*** EXTRACTED MATERIAL ***
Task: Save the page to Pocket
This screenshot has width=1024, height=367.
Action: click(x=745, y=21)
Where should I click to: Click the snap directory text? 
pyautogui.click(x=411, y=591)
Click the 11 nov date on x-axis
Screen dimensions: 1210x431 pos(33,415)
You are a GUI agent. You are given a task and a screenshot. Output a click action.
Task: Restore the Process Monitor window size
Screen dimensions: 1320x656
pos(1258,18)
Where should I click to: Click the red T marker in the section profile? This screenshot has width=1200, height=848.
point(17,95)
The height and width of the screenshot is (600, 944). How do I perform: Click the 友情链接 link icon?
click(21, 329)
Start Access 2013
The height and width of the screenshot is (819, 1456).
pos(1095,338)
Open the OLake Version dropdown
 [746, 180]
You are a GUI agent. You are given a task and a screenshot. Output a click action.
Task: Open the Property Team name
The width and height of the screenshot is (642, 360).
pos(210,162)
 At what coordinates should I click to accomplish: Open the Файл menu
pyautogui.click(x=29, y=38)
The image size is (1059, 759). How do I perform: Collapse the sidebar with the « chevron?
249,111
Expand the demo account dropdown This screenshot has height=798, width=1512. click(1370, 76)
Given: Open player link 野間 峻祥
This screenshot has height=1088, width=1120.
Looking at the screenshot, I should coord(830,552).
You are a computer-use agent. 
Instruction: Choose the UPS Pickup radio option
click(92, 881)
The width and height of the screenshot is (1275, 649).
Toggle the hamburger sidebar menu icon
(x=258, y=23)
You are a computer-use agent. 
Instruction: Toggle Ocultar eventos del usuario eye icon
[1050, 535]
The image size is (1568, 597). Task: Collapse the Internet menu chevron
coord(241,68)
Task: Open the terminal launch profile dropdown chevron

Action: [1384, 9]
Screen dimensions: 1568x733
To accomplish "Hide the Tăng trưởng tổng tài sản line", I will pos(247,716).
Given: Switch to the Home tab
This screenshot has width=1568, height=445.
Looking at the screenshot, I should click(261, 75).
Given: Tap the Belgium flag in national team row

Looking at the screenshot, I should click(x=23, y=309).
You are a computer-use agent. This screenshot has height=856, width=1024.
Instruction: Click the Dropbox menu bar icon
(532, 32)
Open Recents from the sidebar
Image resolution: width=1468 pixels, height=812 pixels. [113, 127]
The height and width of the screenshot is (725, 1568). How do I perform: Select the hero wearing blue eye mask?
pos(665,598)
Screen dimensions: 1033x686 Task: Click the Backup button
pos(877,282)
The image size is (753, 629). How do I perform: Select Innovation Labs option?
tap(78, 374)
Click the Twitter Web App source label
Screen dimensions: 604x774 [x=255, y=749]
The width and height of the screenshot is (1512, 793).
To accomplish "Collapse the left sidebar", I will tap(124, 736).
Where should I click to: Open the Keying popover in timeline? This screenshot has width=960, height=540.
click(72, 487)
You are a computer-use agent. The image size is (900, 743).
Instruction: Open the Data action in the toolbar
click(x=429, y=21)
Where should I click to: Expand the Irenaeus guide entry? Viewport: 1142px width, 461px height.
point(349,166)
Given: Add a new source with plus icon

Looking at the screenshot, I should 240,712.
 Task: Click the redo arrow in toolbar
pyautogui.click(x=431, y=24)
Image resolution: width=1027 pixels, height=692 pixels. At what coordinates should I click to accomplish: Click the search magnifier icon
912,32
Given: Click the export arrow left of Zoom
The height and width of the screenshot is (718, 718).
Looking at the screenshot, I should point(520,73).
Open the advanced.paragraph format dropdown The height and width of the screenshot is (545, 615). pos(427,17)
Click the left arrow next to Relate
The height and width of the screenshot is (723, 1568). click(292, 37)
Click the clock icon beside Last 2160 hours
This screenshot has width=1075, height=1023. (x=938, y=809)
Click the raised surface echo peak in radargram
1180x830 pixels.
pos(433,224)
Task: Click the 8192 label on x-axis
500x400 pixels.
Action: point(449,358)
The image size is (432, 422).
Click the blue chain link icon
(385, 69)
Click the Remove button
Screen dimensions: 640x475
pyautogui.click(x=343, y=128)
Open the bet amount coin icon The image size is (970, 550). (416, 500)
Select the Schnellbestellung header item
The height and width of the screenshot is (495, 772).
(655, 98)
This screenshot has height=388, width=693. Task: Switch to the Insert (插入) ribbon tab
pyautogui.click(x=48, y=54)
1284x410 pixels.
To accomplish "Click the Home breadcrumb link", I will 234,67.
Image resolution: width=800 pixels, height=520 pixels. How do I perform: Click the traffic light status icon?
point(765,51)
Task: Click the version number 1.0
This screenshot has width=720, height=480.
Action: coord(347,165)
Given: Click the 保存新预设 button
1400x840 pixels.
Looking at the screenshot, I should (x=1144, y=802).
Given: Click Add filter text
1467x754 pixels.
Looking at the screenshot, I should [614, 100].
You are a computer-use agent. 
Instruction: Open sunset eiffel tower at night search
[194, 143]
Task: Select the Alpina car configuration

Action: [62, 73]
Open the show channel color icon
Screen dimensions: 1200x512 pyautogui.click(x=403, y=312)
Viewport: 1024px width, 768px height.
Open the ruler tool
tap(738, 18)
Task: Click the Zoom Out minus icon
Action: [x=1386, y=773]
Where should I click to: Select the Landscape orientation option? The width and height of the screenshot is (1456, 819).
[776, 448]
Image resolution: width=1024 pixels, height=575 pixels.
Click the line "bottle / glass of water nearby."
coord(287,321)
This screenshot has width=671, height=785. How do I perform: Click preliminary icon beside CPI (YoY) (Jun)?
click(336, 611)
***
• EXERCISE AIM
Rewrite the data from its first line through the line containing "Expand the demo", inclusive, putting "Task Manager" in place of "Process Monitor" and changing nothing else.

• RESULT OF THIS EXERCISE
Task: Save the page to Pocket
This screenshot has width=1024, height=367.
Action: click(x=745, y=21)
Where should I click to: Click the snap directory text? 
pyautogui.click(x=411, y=591)
Click the 11 nov date on x-axis
Screen dimensions: 1210x431 pos(33,415)
You are a GUI agent. You are given a task and a screenshot. Output a click action.
Task: Restore the Task Manager window size
Screen dimensions: 1320x656
pos(1258,18)
Where should I click to: Click the red T marker in the section profile? This screenshot has width=1200, height=848.
point(17,95)
The height and width of the screenshot is (600, 944). How do I perform: Click the 友情链接 link icon?
click(21, 329)
Start Access 2013
The height and width of the screenshot is (819, 1456).
pos(1095,338)
Open the OLake Version dropdown
 [746, 180]
You are a GUI agent. You are given a task and a screenshot. Output a click action.
Task: Open the Property Team name
The width and height of the screenshot is (642, 360).
pos(210,162)
 At what coordinates should I click to accomplish: Open the Файл menu
pyautogui.click(x=29, y=38)
The image size is (1059, 759). How do I perform: Collapse the sidebar with the « chevron?
249,111
Expand the demo account dropdown This screenshot has height=798, width=1512. click(1370, 76)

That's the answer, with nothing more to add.